• _WHAT THE TASK ASKS_
Every line of the records that holds the word "computer" should be copied out.

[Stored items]
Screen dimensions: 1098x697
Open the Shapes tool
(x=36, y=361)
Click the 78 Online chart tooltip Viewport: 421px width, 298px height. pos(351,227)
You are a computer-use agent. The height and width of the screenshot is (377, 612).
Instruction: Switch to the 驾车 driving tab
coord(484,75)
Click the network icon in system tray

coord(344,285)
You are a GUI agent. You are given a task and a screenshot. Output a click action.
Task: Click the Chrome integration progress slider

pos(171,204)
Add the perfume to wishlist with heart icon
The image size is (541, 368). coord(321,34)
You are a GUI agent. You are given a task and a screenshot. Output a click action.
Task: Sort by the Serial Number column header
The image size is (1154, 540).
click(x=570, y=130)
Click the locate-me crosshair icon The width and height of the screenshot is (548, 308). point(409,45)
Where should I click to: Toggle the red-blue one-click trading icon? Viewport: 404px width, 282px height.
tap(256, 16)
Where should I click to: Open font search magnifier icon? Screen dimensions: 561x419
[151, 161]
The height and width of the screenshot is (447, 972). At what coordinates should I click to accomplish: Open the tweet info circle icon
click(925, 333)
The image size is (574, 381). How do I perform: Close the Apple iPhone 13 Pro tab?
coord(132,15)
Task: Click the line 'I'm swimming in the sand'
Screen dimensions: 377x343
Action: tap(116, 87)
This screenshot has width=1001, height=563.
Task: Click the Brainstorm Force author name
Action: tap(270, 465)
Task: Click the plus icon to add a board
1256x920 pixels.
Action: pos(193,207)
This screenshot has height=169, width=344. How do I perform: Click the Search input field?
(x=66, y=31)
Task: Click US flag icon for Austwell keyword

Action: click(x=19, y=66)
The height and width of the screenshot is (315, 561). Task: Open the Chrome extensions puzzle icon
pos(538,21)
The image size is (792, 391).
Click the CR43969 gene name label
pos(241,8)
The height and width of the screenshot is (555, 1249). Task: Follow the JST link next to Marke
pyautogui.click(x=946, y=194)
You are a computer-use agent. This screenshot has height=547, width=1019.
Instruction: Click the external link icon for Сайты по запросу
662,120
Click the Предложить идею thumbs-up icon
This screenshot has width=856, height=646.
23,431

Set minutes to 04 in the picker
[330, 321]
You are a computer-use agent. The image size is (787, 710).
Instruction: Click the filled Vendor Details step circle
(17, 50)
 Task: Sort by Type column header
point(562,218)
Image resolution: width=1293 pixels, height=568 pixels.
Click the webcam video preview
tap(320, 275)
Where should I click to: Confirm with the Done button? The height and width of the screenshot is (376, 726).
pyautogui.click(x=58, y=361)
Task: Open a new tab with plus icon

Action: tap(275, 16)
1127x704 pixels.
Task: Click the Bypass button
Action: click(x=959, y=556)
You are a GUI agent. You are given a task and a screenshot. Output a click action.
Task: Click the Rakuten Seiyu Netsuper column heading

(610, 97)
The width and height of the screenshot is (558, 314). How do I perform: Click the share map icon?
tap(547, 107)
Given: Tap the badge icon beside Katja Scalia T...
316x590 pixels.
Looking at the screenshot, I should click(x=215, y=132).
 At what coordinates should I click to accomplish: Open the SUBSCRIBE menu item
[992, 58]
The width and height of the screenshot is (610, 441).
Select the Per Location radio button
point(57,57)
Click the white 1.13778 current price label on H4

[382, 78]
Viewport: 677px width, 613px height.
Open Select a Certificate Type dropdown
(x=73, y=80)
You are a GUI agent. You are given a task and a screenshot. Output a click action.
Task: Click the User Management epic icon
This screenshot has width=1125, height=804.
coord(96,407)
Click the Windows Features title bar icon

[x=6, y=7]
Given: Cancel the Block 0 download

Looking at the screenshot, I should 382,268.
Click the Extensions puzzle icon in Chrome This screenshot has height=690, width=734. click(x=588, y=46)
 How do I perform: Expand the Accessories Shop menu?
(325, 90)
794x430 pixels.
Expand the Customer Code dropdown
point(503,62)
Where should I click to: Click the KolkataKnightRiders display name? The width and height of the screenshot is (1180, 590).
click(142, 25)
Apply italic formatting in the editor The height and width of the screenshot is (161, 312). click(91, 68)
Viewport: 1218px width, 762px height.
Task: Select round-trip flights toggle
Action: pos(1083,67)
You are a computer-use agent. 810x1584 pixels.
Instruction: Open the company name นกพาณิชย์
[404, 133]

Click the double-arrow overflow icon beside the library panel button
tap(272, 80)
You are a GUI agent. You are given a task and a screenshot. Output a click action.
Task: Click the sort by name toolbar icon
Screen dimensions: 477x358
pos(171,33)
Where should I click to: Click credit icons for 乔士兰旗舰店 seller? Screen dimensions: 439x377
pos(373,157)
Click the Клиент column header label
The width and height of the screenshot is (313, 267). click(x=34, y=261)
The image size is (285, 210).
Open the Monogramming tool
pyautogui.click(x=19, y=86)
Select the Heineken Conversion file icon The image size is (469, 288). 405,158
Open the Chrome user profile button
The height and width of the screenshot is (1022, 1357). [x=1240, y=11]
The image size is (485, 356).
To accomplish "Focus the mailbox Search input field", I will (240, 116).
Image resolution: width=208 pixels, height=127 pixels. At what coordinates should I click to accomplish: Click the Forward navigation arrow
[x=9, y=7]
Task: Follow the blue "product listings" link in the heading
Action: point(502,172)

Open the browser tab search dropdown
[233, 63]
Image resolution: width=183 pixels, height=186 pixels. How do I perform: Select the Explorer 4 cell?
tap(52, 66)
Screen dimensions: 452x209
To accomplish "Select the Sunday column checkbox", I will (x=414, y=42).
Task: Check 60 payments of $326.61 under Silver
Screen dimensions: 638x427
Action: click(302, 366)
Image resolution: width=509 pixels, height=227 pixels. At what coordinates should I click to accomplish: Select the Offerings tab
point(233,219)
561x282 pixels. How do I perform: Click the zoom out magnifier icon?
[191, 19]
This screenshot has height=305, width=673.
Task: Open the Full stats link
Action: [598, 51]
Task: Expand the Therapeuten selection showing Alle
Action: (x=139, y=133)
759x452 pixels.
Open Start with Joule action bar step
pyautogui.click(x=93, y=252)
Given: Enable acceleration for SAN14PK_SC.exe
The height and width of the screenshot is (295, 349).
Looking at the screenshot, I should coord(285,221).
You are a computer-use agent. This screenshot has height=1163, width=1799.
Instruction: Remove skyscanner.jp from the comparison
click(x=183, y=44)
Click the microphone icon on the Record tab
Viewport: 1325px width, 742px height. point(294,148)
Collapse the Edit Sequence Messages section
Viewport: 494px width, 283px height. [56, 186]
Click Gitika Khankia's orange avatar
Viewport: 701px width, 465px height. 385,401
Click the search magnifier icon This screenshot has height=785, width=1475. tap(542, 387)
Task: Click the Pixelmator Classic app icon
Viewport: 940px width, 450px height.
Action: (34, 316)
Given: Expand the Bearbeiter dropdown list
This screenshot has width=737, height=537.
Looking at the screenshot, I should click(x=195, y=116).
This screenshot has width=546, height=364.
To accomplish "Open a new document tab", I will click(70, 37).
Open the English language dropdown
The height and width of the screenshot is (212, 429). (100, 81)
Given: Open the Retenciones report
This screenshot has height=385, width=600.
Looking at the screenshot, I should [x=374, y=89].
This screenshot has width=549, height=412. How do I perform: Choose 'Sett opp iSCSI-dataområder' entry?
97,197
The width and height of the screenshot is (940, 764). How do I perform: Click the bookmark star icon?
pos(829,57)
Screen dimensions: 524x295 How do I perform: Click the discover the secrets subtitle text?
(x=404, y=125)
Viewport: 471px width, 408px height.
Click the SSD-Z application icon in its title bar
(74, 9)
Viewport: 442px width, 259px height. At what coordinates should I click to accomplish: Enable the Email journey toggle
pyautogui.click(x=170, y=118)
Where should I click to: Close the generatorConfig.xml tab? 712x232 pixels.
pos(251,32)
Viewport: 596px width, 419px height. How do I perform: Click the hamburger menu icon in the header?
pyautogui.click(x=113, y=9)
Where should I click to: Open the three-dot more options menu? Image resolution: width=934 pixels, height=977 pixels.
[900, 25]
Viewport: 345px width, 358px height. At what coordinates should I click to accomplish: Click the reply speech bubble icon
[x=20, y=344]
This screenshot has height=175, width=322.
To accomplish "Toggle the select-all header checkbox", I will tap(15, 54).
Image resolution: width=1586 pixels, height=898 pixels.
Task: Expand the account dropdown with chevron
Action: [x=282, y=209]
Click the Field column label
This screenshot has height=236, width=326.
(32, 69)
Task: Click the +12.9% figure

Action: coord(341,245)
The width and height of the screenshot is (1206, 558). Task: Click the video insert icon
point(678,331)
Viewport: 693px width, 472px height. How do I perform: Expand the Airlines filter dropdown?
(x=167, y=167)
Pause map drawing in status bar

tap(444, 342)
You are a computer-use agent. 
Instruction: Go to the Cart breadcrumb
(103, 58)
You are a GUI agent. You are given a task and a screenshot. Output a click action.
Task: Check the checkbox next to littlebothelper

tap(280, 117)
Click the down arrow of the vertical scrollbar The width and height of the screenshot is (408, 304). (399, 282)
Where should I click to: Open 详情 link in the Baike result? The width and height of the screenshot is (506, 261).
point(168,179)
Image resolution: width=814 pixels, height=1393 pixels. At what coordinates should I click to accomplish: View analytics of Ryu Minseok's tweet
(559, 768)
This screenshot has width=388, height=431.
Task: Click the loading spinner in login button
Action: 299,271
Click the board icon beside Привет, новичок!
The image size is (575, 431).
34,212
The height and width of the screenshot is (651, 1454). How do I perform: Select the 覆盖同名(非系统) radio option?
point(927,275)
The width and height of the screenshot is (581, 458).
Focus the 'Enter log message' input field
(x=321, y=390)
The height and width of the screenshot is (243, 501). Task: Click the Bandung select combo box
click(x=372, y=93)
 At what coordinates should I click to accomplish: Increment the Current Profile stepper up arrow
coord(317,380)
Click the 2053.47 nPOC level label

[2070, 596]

• _RESPONSE FOR THIS EXERCISE_
You are a computer-use agent. The height and width of the screenshot is (377, 612).
You are a computer-use agent. This screenshot has height=547, width=1019.
You are a computer-use agent. The image size is (787, 710).
You are a computer-use agent. 810x1584 pixels.
You are a computer-use agent. This screenshot has height=1163, width=1799.
You are a computer-use agent. 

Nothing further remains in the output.